# Severe bloating only - will the Audio program suit me?



## ColorTV (Jul 30, 2013)

Hi,

I have had problems with my digestive system for over 10 years, but just discoverred this forum. I learned to live with it and did not look online for a long time. Over these 10 years. I have tried everything, from NAET, to hypnotherapy, EFT, osteopathy, all supplements like Glutamine, pepermint oil, probiotics (tons of it), minerals, diet changes, etc. Cutting out dairy, wheat and fruit has helped me the most so far.

My main symptoms are: severe abdominal bloating, WITHOUT GAS. It is really uncomforable, and as the bowels get really irritated, it can become a nagging/burning pain. Sometimes when I wake up my bowels are flat. UNTILL I go to the toilet and have a BM. After that my bowels ''grow'' and I look 9 months pregnant. There is not enough room in my belly to accomodate the size of my bowels and this causes great discomfort/pain. The BM's are quite regular and normal, mostly 1 time a day after waking up. I have had coloscopy and everything was normal.

Recently I let my diet slip again, eating to much ''forbidden'' foods, which cause a great flare up, which I still have difficulty calming down again. The bowels are constanly bloated and almost all foods cause my bowels to swell now. I am really frustrated and tired of it. So that is why I started looking online for a new thing to try.

I found the following things I might try:

- the IBS Audio program 100.

- the SC Diet by Eliane Gottschall (Book: breaking the vicious circle'')

- Oregano Oil (started yesterday, giving me cramps)

Has anyone tried the Audio Program for the same symptoms?

I am hessitant to order, as I am afraid the voice will talk about things which don't match my needs and it won't work. Also I know about the mind-body connection and believe it, but this has not changed a thing. Also I don't have severe diahrea or constipation, no fear of not finding a toilet, no fears about not being able to leave the house, I have no real ''attacks'', have no depression, I am not shy, etc. Will the voice talk about problems I don't have and cause frustration? Will this program suit me?

**DATA BLOCK**
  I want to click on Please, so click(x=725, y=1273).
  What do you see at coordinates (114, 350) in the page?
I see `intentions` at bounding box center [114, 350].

**PROBLEMS TO WORK ON**
[a] According to the forum post, what has helped the writer most so far?
[b] Write out, word for word, the part of the forum post that opens with the words containing "- Oregano Oil" and closes with "this program suit me?".
Answer from the forum post alone, not from the lines.

**ANSWERS FOR THE EXERCISE**
[a] Cutting out dairy, wheat and fruit.

[b]
- Oregano Oil (started yesterday, giving me cramps)

Has anyone tried the Audio Program for the same symptoms?

I am hessitant to order, as I am afraid the voice will talk about things which don't match my needs and it won't work. Also I know about the mind-body connection and believe it, but this has not changed a thing. Also I don't have severe diahrea or constipation, no fear of not finding a toilet, no fears about not being able to leave the house, I have no real ''attacks'', have no depression, I am not shy, etc. Will the voice talk about problems I don't have and cause frustration? Will this program suit me?